Recombinant AAV-2 harboring gfp-antisense/ribozyme fusion sequences monitor transduction, gene expression, and show anti-HIV-1 efficacy

• Published in: Gene therapy Vol. 6; no. 7; pp. 1231 - 1238
• Main Authors: HÖRSTER, A, TEICHMANN, B, HORMES, R, GRIMM, D, KLEINSCHMIDT, J, SCZAKIEL, G
• Format: Journal Article
• Language: English
• Published: Basingstoke Nature Publishing Group 01.07.1999
• Subjects: Acquired Immunodeficiency Syndrome - therapy; Adeno-associated virus 2; Antiviral agents; Biological and medical sciences; Biotechnology; CD4-Positive T-Lymphocytes; Cell fusion; Cell Line; Dependovirus - genetics; Fundamental and applied biological sciences. Psychology; Fusion protein; Gene Expression; Gene therapy; Genetic Therapy - methods; Genetic Vectors - genetics; Green Fluorescent Proteins; Health. Pharmaceutical industry; HIV; HIV-1 - genetics; Human immunodeficiency virus; Human immunodeficiency virus 1; Humans; Industrial applications and implications.
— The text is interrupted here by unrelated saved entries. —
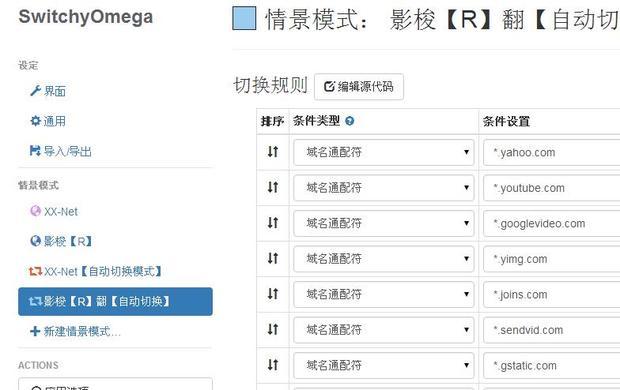Open the 界面 wrench settings item
Viewport: 620px width, 390px height.
[48, 91]
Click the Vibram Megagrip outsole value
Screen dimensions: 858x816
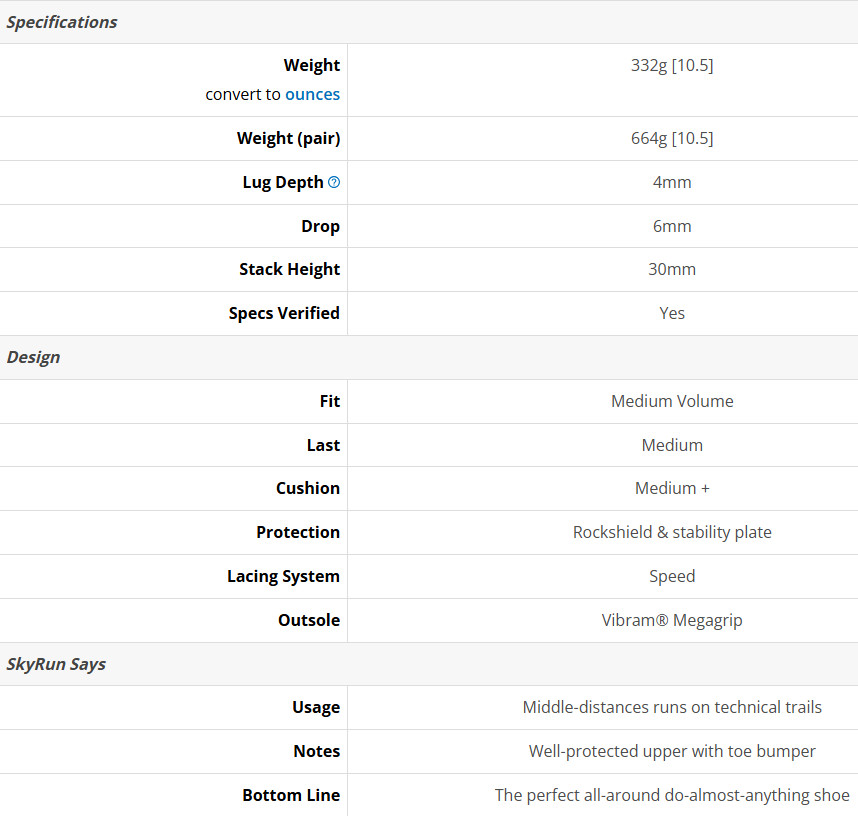pyautogui.click(x=672, y=620)

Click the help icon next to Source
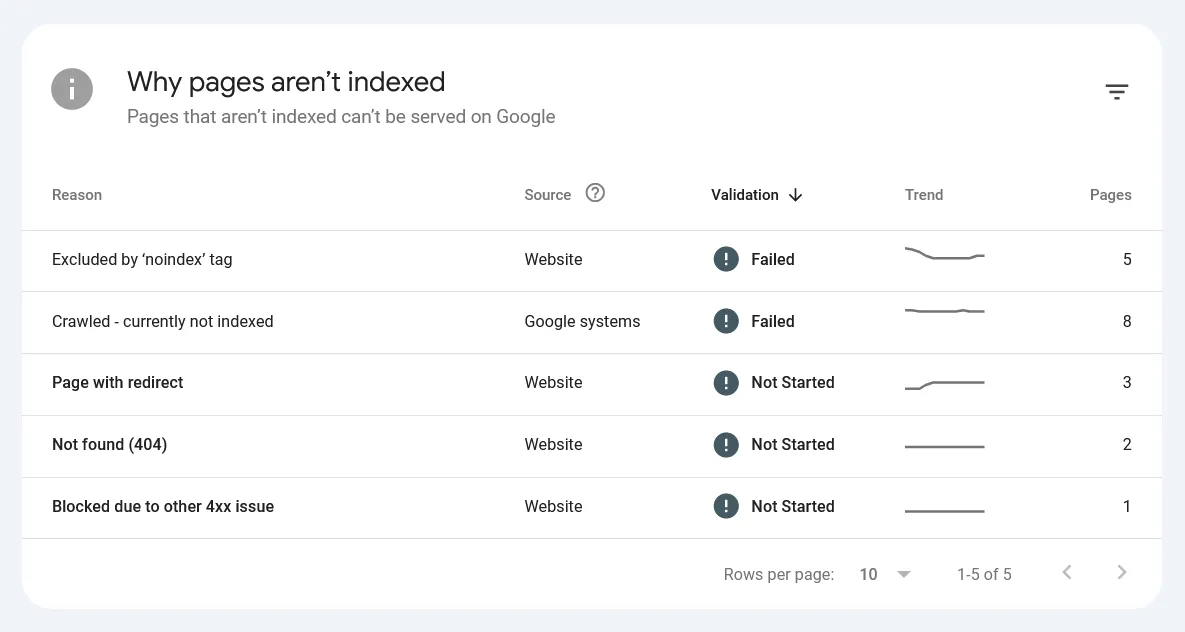[x=595, y=193]
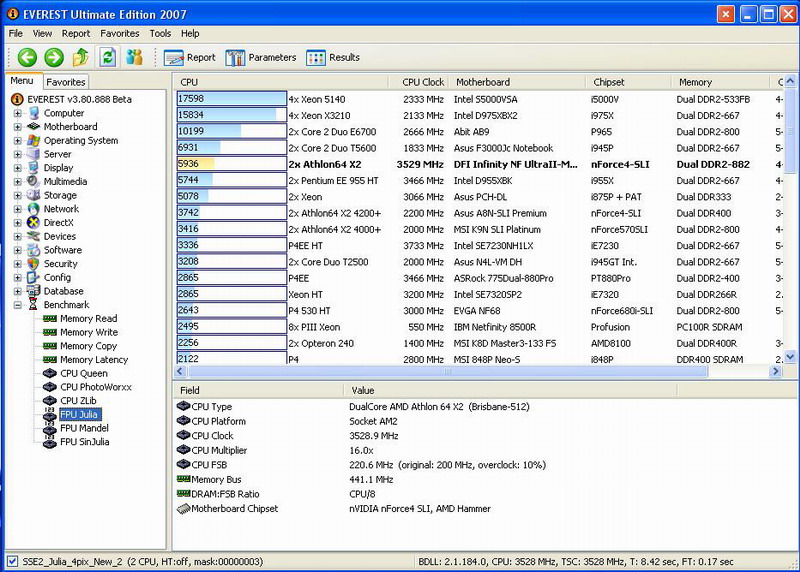Click the green Forward arrow icon

54,58
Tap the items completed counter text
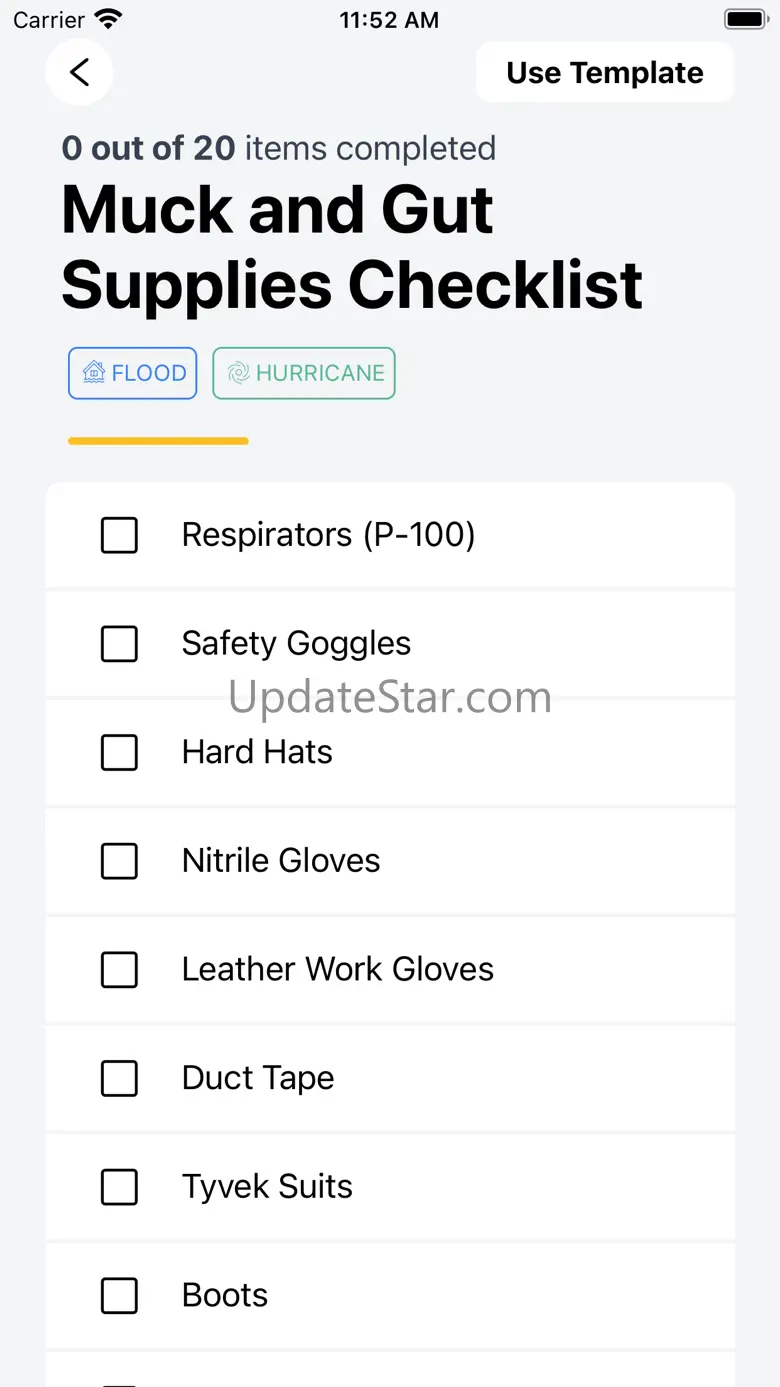 click(x=279, y=148)
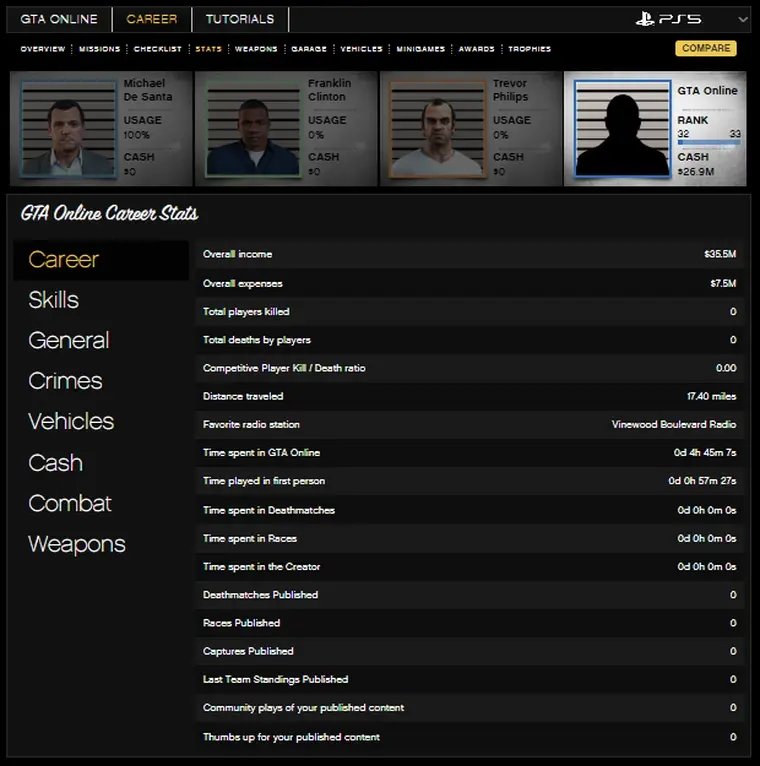Open the Weapons sub-navigation link
760x766 pixels.
256,49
Economical aspects; Luciferases - genetics; Luminescent Proteins - genetics; Replication; RNA, Antisense; RNA, Catalytic - genetics; Toxicity; Transfection; Virus Replication; Human; Immunopathology; Adenoviridae; Ribozyme; HIV-1 virus; Retroviridae; AIDS; Gene expression; Immune deficiency; Lentivirus; Infection; Virus; Associated virus; Cell line; Viral disease; Antiviral; Human immunodeficiency virus; Gene therapy; Hybrid gene
• ISSN: 0969-7128; 1476-5462
• DOI: 10.1038/sj.gt.3300955

Vector-mediated delivery of potentially antivirally active genes is a key step in somatic gene therapy including therapeutic approaches against AIDS. A crucial technical prerequisite is to monitor DNA transfer into target cells. Here, we describe recombinant infectious particles derived from the adeno-associated virus type 2 (AAV-2) that are suitable to deliver effective HIV-1-directed antisense and ribozyme genes into target cells. To monitor transduction, we designed and tested a number of fusions between indicator-coding sequences of luciferase or gfp with effective HIV-1-directed antisense or ribozyme sequences. The combination of an indicator function and an antiviral func- tion in cis allows successful identification of transduced cells and measurement of effects on the replication of HIV-1 in antisense/ribozyme-expressing cells only. The fusion genes were shown to express the indicator genes. Inhibition of HIV-1 replication mediated by the antisense/ribozyme portion of the fusion transcripts was similar to parental constructs and neither acute nor long-term toxicity of fusion genes and their gene products was observed. These results suggest the use of rAAV constructs described here as tools to study the transducibility of target cells, gene expression and efficacy of HIV-1-directed antisense and ribozyme genes.